Wywiad „agenta Tomka”. Ruch CBA
Sprawa miała miejsce w okresie afery hazardowej. – Na polecenie Kamińskiego i Wąsika (Mariusz Kamiński, Maciej Wąsik – red.), pojechałem z dwoma dyrektorami zarządu operacyjno-śledczego, którzy także są skazani w aferze gruntowej, do Wiednia. Cel był pozorny. Mieliśmy odnaleźć fabrykę produkującą maszyny do gier losowych – wyjaśniał Kaczmarek.
Dalej podkreślał, że cel był zupełnie inny, a co więcej – podróż finansowano ze środków polskich podatników. – To był tylko pretekst do tego, aby ci panowie zostali wynagrodzeni za swoje wierne działania poprzez spędzenie dwóch dni w domu publicznym – przekonywał.
Jak mówił „fundusz operacyjny, z którego korzystało CBA był wykorzystywany w sposób przestępczy”.
Deklaracja „agenta Tomka”
Tomasz Kaczmarek był agentem CBA i bliskim współpracownikiem ówczesnego szefa instytucji Mariusza Kamińskiego. Po 2010 roku wszedł do polityki.
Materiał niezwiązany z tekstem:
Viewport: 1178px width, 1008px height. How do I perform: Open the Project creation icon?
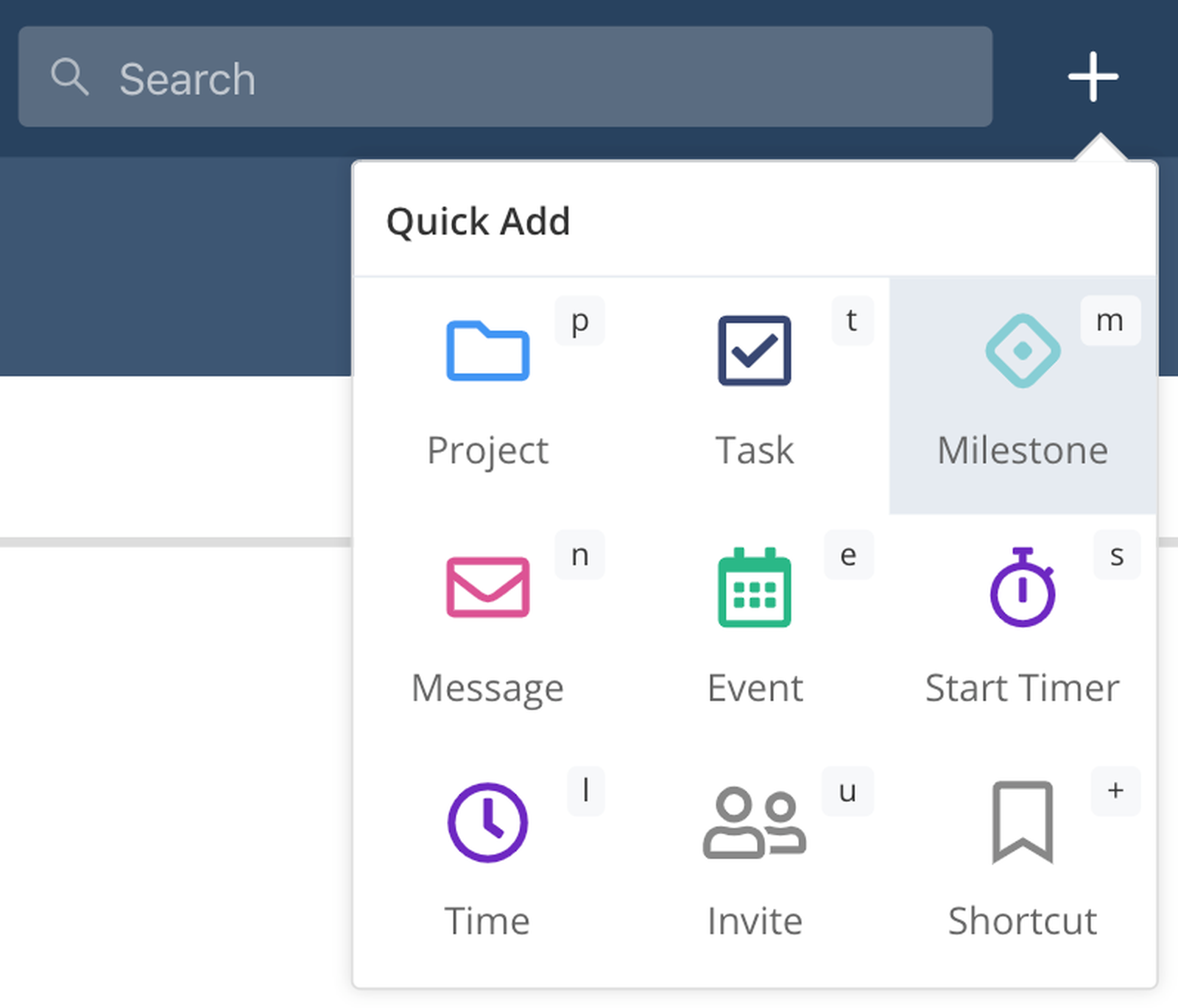(487, 352)
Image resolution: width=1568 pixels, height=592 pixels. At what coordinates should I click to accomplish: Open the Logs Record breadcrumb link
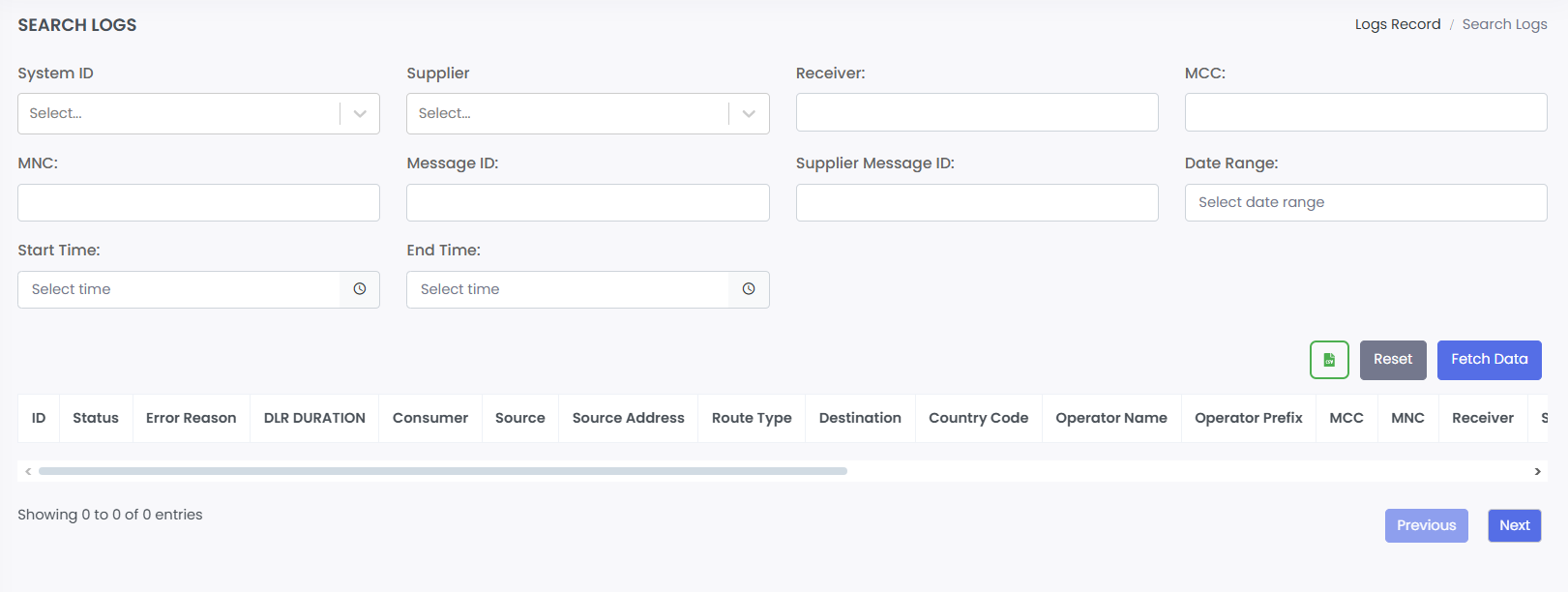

W 2011 roku objął mandat posła, w wyborach startował z list Prawa i Sprawiedliwości.
W ostatnich latach stał się zagorzałym przeciwnikiem rządów Zjednoczonej Prawicy. W cytowanym wywiadzie podkreślał, że „czasy 'agenta Tomka’ chodzącego na krótkiej smyczy przedstawicieli politycznych Prawa i Sprawiedliwości, się już skończyły”. – Dzisiaj jestem Tomaszem Kaczmarkiem, który prowadzi normalne życie (…) i tak już pozostanie – przekonywał.